*GOAL 1*. Please return the part of the Black Panther commentary that opens with the words containing "For nearly fifteen" and closes with "hard to match.", copied word for word.

*SOURCE EXCERPT*.

◆ ◆ ◆

For nearly fifteen years, Black Panther has been featured in a starring role on the shelves. It began in 1998 with the launch of his Marvel Knights series and continued since then through various relaunches and limited series. While it’s true that some months did go by without a Black Panther book when he was in between series, these gaps were never wide and long lasting. The next book was always on the horizon. I think this is something that gets overlooked a lot when people talk about comic companies’ dedication to improving diversity. Marvel Comics may not have launched so many titles starring minority leads as DC Comic recently has, but Marvel has shown a longstanding commitment to one of their top black heroes that will be hard to match.
But is that a commitment that should continue? With the end of Black Panther: Most Dangerous Man Alive, it may be time for Marvel to move on.
It has also been nearly fifteen years of struggle for Black Panther. Attempt after attempt, the character fails to find a large enough audience. Every time interest in him spikes, readership quickly falls back to the previous levels and then goes even lower. Consistently, sales of his books seem to settle at a level that is just too low to sustain a series.

◆ ◆ ◆

*EXCERPTED RECORDS*.
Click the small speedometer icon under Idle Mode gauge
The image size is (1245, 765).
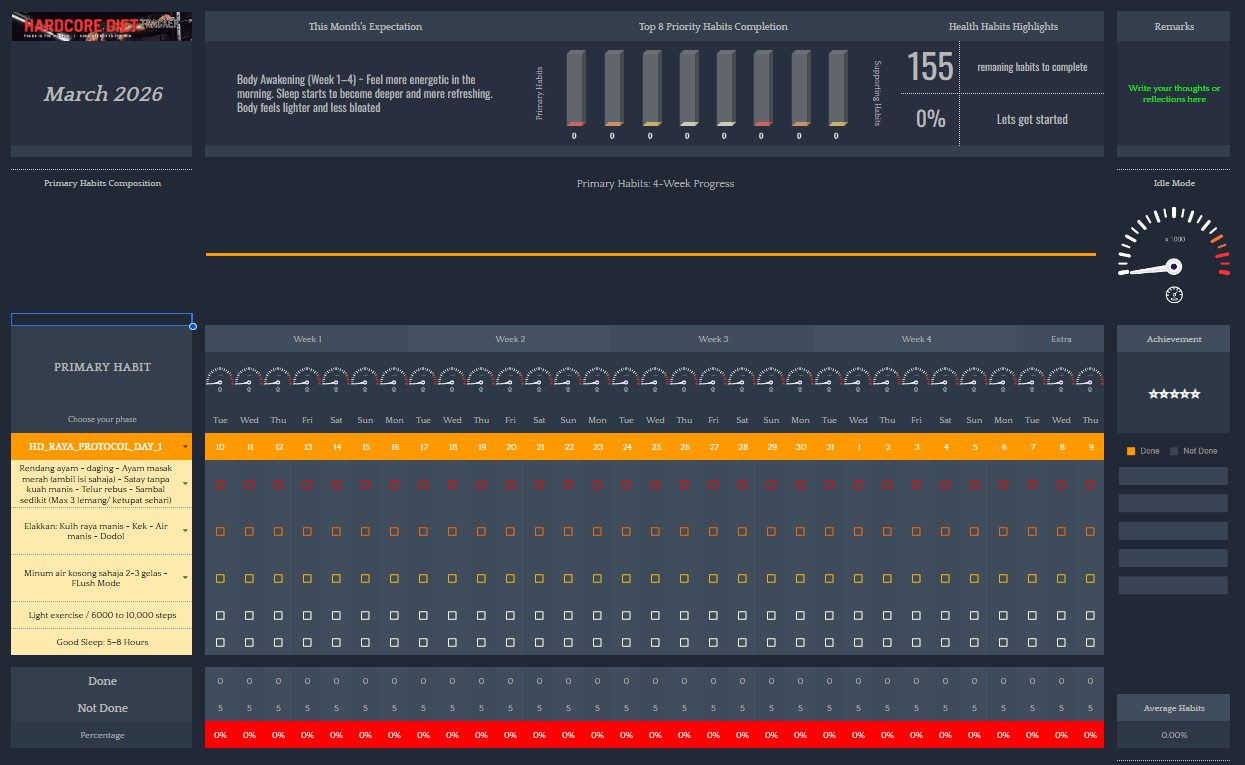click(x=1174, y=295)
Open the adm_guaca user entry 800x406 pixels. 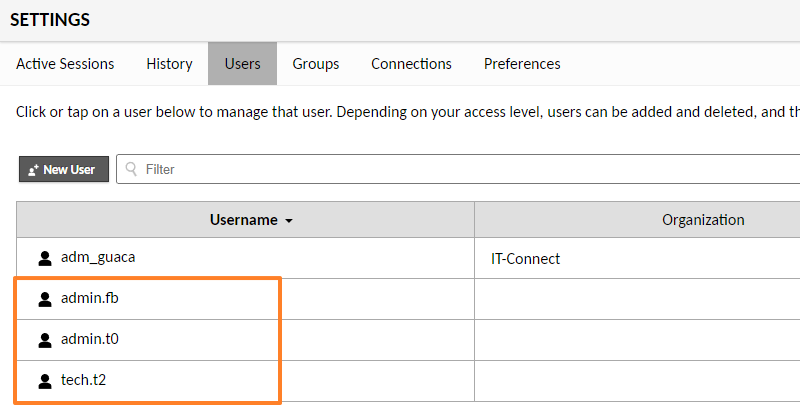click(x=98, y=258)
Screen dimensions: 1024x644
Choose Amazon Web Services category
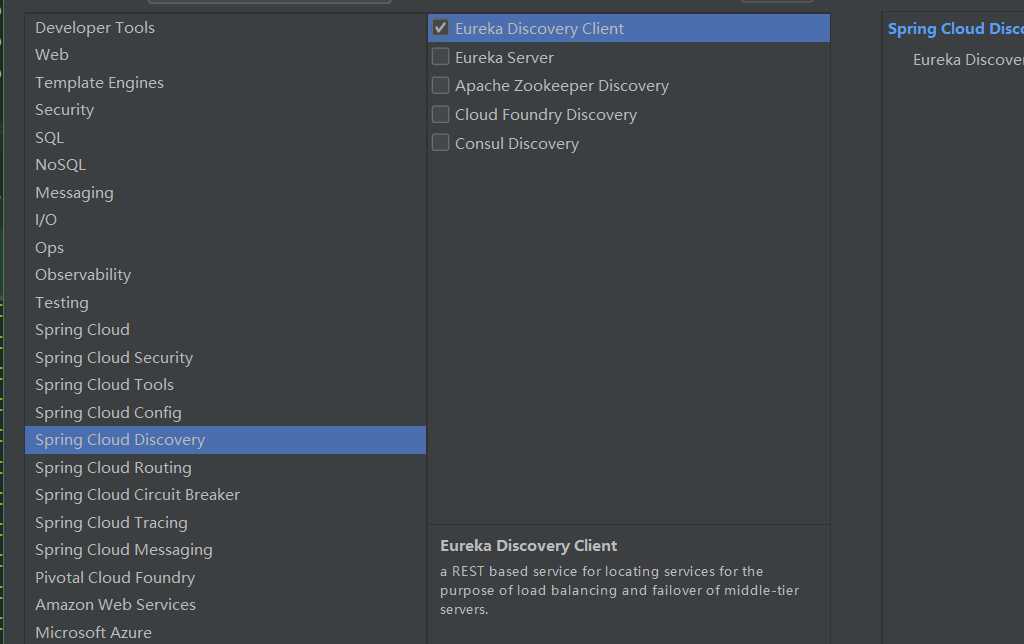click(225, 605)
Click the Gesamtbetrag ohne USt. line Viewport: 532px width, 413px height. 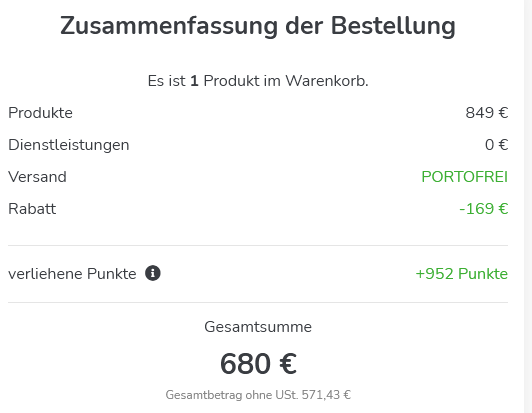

◆ ◆ ◆

*GOAL 2*. Output the part of the records that opens with the line containing "Screen dimensions: 1024x644" and closes at the end of the records as a numbered list. Skip blank lines and leave the pictures out.

*EXPECTED ANSWER 1*.
For nearly fifteen years, Black Panther has been featured in a starring role on the shelves. It began in 1998 with the launch of his Marvel Knights series and continued since then through various relaunches and limited series. While it’s true that some months did go by without a Black Panther book when he was in between series, these gaps were never wide and long lasting. The next book was always on the horizon. I think this is something that gets overlooked a lot when people talk about comic companies’ dedication to improving diversity. Marvel Comics may not have launched so many titles starring minority leads as DC Comic recently has, but Marvel has shown a longstanding commitment to one of their top black heroes that will be hard to match.

*EXPECTED ANSWER 2*.
1. Screen dimensions: 1024x644
2. Choose Amazon Web Services category
3. click(225, 605)
4. Click the Gesamtbetrag ohne USt. line Viewport: 532px width, 413px height. 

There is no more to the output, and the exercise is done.